Even with these limitations, the pre-live web servers were extremely popular. They reduced the friction of reviewing PRs (developers were responsible for doing QA for each other), and made it easy to share work-in-progress with designers/product-owners for feedback. I have been on the look-out for equivalents ever since.

Recently, I’ve been writing patches to Excalidraw, which takes things a step further. On each pull request, it builds everything and deploys it to vercel, so you get a message like this in each PR, with a url where your reviewer can preview your work.

This is now my infrastructure nirvana.

Excalidraw is using Vercel for their deployments, but Vercel isn’t the only service that offers this capability. The ~Talent Compass~ SoMo team has been using Render with a very similar workflow. I found an article that lists a bunch of other options here.

The thing that all of these providers have in common is the ability to scale to zero (like how e.g. Amazon Lambda does). This is crucial. If you are providing this as a free-tier service, you can’t afford to be wasting resources on PRs that stay open forever without anyone looking at them.

Aside on Function as a Service

The most prominent example of a service that will allow you to scale to zero is Amazon Lambda. The generic term for this is Function as a Service (FaaS). There are many implementations of this idea, including an open-source one called OpenFaaS.

Is this suitable for every project?

It depends how your state is managed. In Excalidraw, all of the state is managed in the browser, so this is perfect. It gets more complicated as soon as you need to interact with databases, job queues and external services.

If your service only ever reads from a database then you can probably get away with handing out read-only access to a DB that’s shared between all preview sites.

If your database migrations are enough to bring up a minimal database, and you have scripts that can populate it with example data, you’re also in a good place, because you can create an empty database for each preview deployment, and write a script to delete old databases. Small unused databases don’t cost much. That said, you’re already pushing the limits of reasonableness at this point.

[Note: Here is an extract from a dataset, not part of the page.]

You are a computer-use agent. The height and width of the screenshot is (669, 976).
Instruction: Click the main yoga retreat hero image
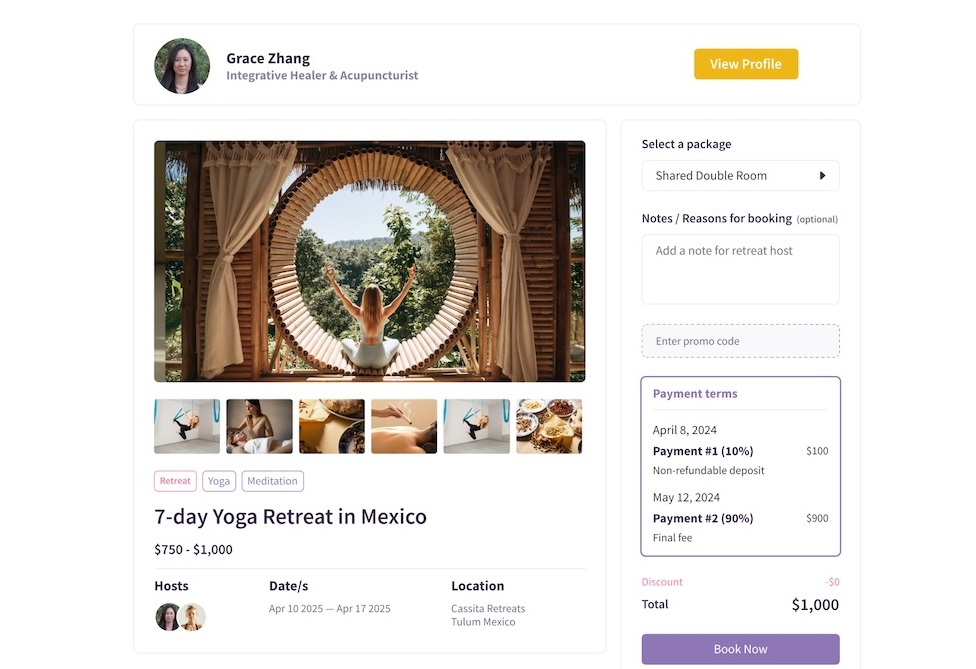pyautogui.click(x=370, y=261)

In general, this problem is harder to set up than the “give me a development environment on my local laptop” problem (you should definitely get local development working first), but reduces friction once you have it. The difficulty arises mostly because it needs to be multi-tenant, and it’s not allowed to have any manual steps in it. You have to decide whether this is worth it.

It’s also worth mentioning that if you’re following the recommendations in “Accelerate”, you will be doing something close to trunk-based development anyway, and your pull requests will not diverge from the main branch very much, so they can reasonably be tested on localhost or staging (or even prod, if you’re confident with your automated testing and feature flagging infrastructure, but at least one person smoke-testing on localhost is probably a good idea).

Talking to Sam Taylor about this, he convinced me that it’s fine for stateless web components in a PaaS, but should probably be avoided for anything more complex. He also made the point that it doesn’t help you at all with async services like queue consumers, or the interaction between web tier and async tier code. I would argue that you probably don’t want to deploy any risky frontend-backend interactions as part of a single pull request anyway.

Could you build something like this on your own infrastructure?

I think this is what I want to find out.

Assuming you have already bought into kubernetes, I wonder whether you could get your ingress to cooperate with OpenFaaS and give you subdomain-per-pull-request previews. I also wonder whether it would be reasonable to dump this into your production cluster, with appropriate resource limits.

Maybe this is how I will spend my bench time.

First stab at this

Note that OpenFaaS only gives you a single endpoint per docker image. This is probably fine if you’re using graphql, but might be awkward if you’re trying to serve a richer REST api.

I think what you need to do is:

Decide on a mapping between pull request and function name
For each pull request:
- faas-cli build --image $PREFIX/$IMAGE:$PR_ID-$COMMIT docker image for the function
- faas-cli push --image $PREFIX/$IMAGE:$PR_ID-$COMMIT
- faas-cli deploy --image $PREFIX/$IMAGE:$PR_ID-$COMMIT --name $PR_ID
- Build and deploy static assets to CDN
- Make a new subdomain for the preview url
- Fiddle with your ingress configs:
  - Arrange for the preview subdomain’s static assets point at the CDN.
  - Arrange for the preview subdomain’s graphql url to point to /function/$PR_ID

To scale to zero:

Keep track of invocation count for each function (prometheus-style). This can be done with the /system/functions endpoint.
If a function has not been used for $timeout, scale it down by POSTing {"replicas: 0} to /system/scale-function/${function}.